If virtually all reality shows can be boiled down to preexisting movies or series, “The Choir” lands squarely in the “To Sir, With Love” meets “Glee” category. Clearly, this BBC America series could hardly be better timed, and has an extremely appealing leading man in choir master Gareth Malone, who is 30 but looks a decade younger. Broken into three separate missions, the 13-episode run has already been a hit in the U.K. and should have its U.S. counterpart humming a happy tune as well.
Malone initially descends on Northholt High, trying to mold the students at this blue-collar, ethnically diverse school into a functioning group able to “compete with the best classical choirs in the world” by participating in a “choir Olympics” in China.
The first of the four hours is largely devoted to auditions, followed by Malone’s frustrations as he tries to prepare the kids, before chronicling their trip abroad. The second and third tasks involve establishing a choir at an all-boys school and creating children and adults’ groups in an economically depressed community.

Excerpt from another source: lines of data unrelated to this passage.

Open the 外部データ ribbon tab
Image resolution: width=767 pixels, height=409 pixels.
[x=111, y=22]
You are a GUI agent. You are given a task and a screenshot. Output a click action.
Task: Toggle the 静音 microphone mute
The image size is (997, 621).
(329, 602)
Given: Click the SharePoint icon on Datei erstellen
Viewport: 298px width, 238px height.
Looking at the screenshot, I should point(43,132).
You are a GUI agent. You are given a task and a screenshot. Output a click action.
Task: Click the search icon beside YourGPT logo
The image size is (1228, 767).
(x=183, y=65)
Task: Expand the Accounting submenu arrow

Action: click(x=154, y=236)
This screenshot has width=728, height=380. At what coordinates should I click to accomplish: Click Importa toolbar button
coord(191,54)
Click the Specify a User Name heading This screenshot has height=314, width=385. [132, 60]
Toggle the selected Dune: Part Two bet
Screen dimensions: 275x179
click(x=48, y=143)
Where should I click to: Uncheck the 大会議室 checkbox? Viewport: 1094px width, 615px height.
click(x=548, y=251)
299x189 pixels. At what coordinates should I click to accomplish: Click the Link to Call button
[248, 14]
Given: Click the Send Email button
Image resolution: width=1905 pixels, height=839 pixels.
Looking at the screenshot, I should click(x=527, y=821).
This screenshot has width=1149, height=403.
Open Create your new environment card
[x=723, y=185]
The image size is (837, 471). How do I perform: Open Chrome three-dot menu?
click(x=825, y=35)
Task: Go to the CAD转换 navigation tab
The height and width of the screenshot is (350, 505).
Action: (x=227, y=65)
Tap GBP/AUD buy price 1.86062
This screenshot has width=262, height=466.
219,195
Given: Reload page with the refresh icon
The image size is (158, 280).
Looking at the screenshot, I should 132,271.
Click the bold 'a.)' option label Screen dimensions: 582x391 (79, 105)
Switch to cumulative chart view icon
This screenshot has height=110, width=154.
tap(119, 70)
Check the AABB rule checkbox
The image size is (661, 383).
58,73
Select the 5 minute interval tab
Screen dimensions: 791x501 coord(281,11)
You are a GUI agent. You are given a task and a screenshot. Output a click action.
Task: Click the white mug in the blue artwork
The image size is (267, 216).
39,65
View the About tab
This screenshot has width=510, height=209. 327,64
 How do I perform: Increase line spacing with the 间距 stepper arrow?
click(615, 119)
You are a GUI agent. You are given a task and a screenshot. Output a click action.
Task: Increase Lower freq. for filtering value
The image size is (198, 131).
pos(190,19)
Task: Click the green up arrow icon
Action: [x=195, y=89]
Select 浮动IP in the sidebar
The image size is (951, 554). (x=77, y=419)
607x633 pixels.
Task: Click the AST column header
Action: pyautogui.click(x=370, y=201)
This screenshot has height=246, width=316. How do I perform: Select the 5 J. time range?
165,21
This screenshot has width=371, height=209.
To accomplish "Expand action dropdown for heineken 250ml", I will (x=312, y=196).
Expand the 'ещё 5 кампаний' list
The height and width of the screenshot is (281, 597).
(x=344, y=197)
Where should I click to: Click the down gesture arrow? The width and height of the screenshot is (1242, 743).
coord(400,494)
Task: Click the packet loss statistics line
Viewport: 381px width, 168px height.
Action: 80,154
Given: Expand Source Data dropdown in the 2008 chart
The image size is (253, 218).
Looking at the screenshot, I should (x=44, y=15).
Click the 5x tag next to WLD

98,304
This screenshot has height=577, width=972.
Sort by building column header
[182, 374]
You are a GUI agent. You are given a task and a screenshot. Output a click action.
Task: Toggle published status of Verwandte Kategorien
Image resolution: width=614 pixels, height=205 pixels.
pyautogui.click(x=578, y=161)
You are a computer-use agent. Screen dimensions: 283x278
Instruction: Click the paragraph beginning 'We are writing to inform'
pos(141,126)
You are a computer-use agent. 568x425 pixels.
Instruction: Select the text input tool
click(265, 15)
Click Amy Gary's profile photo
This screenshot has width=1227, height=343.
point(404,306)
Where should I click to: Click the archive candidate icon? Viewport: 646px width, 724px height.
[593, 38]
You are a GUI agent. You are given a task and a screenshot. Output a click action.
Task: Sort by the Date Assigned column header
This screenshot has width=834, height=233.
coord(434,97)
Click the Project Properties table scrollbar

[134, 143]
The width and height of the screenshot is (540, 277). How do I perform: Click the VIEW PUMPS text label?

Thin, spectacled and pale, Malone looks the part of someone who would say that listening to bad R&B renditions is “like having my teeth pulled out.” As these things go, however, he can fake sincerity with the best of them, and seems every bit as committed to advancing choirs as Jamie Oliver is to eliminating fatty foods.
If “The Choir” hits a flat note, it’s in the initial group of kids, whose personalities aren’t particularly drawn out by the four-episode format, which includes a return to check in on where they are a year later. In the hands of U.S. producers, more attention would have been placed on casting those “characters” and teasing out every last ounce of emotion.
The welcome trade-off is that the program ultimately has a more natural feel than most American reality (or nonfiction, if you prefer) while still deftly presenting a message of uplift and camaraderie developed through music — even if the classically trained Malone has to fudge by having his charges sing “Can You Feel the Love Tonight?” from Disney’s “The Lion King.”
“The Choir” precedes an onslaught of unscripted specials on BBC America in August (including “Baby Beauty Queens” and “Baby Birthday Bashes”), reminding us that the Brits aren’t all about fabulous costume dramas and “Doctor Who.”
Ultimately, “The Choir” doesn’t soar, but it does draw you into its rhythms. And the bottom line is having a TV show right now in which fresh-faced kids glee-fully burst into song — on either side of the pond — isn’t a bad place to be.